§ TO DO:
Extend the transcript about Roy, beginning right after its last line.

§ EXTRACT:
'''

Over the next several months, any time I was in Dallas for work or to visit friends, Roy was a priority. When I was there, I was his. The irony, though, is that I would go a long time not talking to him at all — no texts, no calls, nothing. It was a great way to affirm to myself that I came first, to not get too lost in the flowery, poetic nature of it all.
My life was still mine. My feet were still on the ground. There would be no family planning, no delusion, no fantasizing or floaty daydreaming about what a home would feel like if the two of us created one together.
Nope. I’d think, men aren’t my focus. Roy isn’t my focus. And that worked well, until I made plans to see him during a trip to Dallas for my best friend’s birthday.
I texted him an itinerary, planned a dinner, bought expensive gifts, quaffed, waxed, and primed myself in anticipation for the time we would spend together. Upon touching down, I sent him a simple text that said, “do you still have time for me? Just arrived in your city.” “Absolutely,” he replied.
I texted him the location of the restaurant I had painstakingly chosen for us to have dinner that night. I sent another text a few hours later to make sure the time I chose worked for him. The hours ticked by. Nothing.
The next day, his radio silence alarmed me. So I reached out again to make sure he was OK. He responded, “sorry, I got caught up in some things. Can’t wait to see you today.”
“Totally fine,” I told him. A do over could happen that day at brunch, or that night at the lounge my friends and I planned to go to. He agreed.
I shared all the meet up details, cautiously giddy again. I imagined how the night would go. And people would remark on how good Roy’s and my version of Black love looked when we walked into the venue, hand-in-hand. But he never showed up.
The next day, as I sat on the plane ride home, I had time to ponder just how much more space Roy took up in my life than I realized, and how his absence reinforced that. As much as I wanted to believe that my dream career, healthy friendships, and self-indulgent hobbies took up all the real estate in my heart, there was still enough wiggle room for something else to get in — love?
Eventually, as I deplaned in Chicago, Roy texted a short, vague apology for his unresponsiveness. There was noticeably no further explanation for what caused it. At that point, it didn’t matter to me. I needed to hurry up and get home to steam the sexy dress I planned to wear for the dinner reservation happening in a few hours.
I had a hot date, with myself.”
After the break, Natasha talks about her experiences with the Roys in her own life. That’s next.
[MINIMAL INSTRUMENTAL MUSIC]
All right, Natasha, tell me your immediate reactions to this essay. What does it bring up for you?
I’m so angry at Roy. I still —
Thank you!
Like, my god! The number of times I’ve had Roys in my life where they have fumbled the bag. Where I’m like, do you know who I am — and not even career-wise, but just as a human? Do you know what I mean?
Totally!
I’m surrounded by boss ass bitches who got Roys in their life wasting their time.
This is dedicated to all the Roys out there.
Yes.
This is a country — this is a world full of Roys.
Yes!
And that sucks. Let’s just say that.

'''

§ INFORMATION SHOWN:
'''

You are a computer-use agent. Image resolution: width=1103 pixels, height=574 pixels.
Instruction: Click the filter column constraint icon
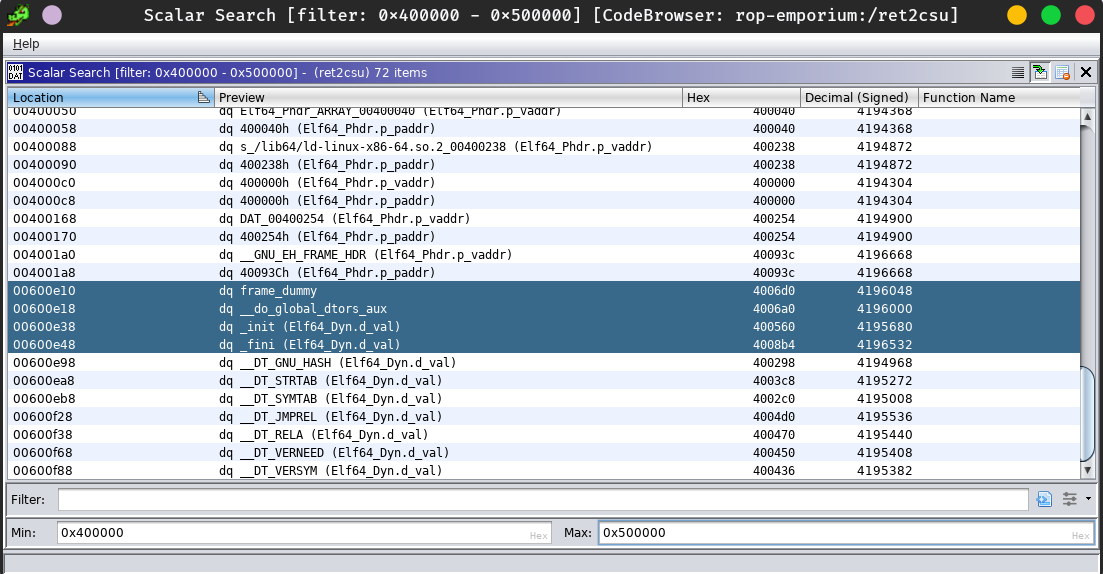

'''

§ ANSWER TO THE PROBLEM:
That sucks.
That sucks.
That sucks.
And the work of so many incredible women — I would like to include myself in that —
Yes, girl!
— is just sort of sifting through the Roys.
Yeah.
I’m doing a shovel motion, for those who are listening. But I don’t know why I’m digging. I’m digging in my mind.
I feel you when you were doing that motion. I’m like, yeah, it feels oppressive —
Yes!
— to be, one, confronted with hope. Like, that feels almost violent for the hope to be provoked and taken away by the same person.
Can you share maybe an example from your own life where, as you put it, a Roy fumbled it? And how did you handle it? How did you pick yourself up and move forward after that hope disappeared?
Yeah. So many Roys to choose from for this story.
Well, you take your pick.
There’s definitely been a moment where a Roy played upon that kind of particular and acute vulnerability of women who are longing for partnership and to be seen. And it’s kind of insidious how it slips in. It’s like, good morning.
Yeah.
The infamous fuck boy good morning text.
Totally.
And I fell for it hook, line, and sinker. And now you have schedule send. So these Roys probably have many, many women that they’re —
I never thought about that.
Oh, I think about it all the time. I’m like, I wonder where I am in the lineup with this guy.
Shoot! Oh, my god. OK, well, that’s a whole can of worms I’ll think about later tonight.
But I do think the bait is particularly appetizing for those of us, yourself included, who are like boss ass bitches, who are in this alpha mode, running their lives, running businesses. Because it’s this “are you OK” is the subtext. And how often do we have someone check in on us because people think we have it handled. And so it’s this little comfort pocket you can nuzzle into of just —
Yeah.
—“yeah, good morning to you, too. How was your day? Thanks for asking.” [LAUGHS]
What do you think made you susceptible to the powers of Roy at that point?
Yeah, I think most Roys can slip in when — I think my life can be rather chaotic. And when I forget to pour into myself and a Roy’s like, I got a pitcher of water, that’s an easier lift than pouring into myself. I’d be like, oh, I’ll drink from this source.
Yeah.
So those moments I’m the most susceptible is when I know that I need to fill my cup, because you can’t pour from an empty cup. And rather than fill the cup myself, it’s when I’m going for the whatever drink that they are offering, metaphorically.
Mm-hmm.
And that’s when I betray myself. Because I do think what Jasmine is doing is talking about the need to fill her own cup. She takes herself out on this date. And she’s not waiting for a man to treat her well, she’s going to treat herself well. And I think that’s how you combat it.
This is giving a whole new meaning to when you call someone “thirsty.”
Listen, the metaphor comes from real.
There you go.
But that is so true.
I want to talk about something the author of the essay, Jasmine Brawley, says at the beginning of her piece. She goes all the way back to her childhood. And she writes about how many — this is a quote — “many adolescent girls are inundated during their formative years with images that shape their expectations of love, which inform most of their biggest decisions in life.” Was that true for you growing up? What expectations did you have of love, and how were they formed?
I had immense expectations [LAUGHS]: about love. And I think part of it, my parents celebrated 46 years of being married on the 23rd of February.
Wow. Congratulations, mom and dad.
I mean, truly. And as wonderful of an example that is, it’s oppressive. That’s a high bar, you know what I mean? It’s like, not everyone’s going to have that.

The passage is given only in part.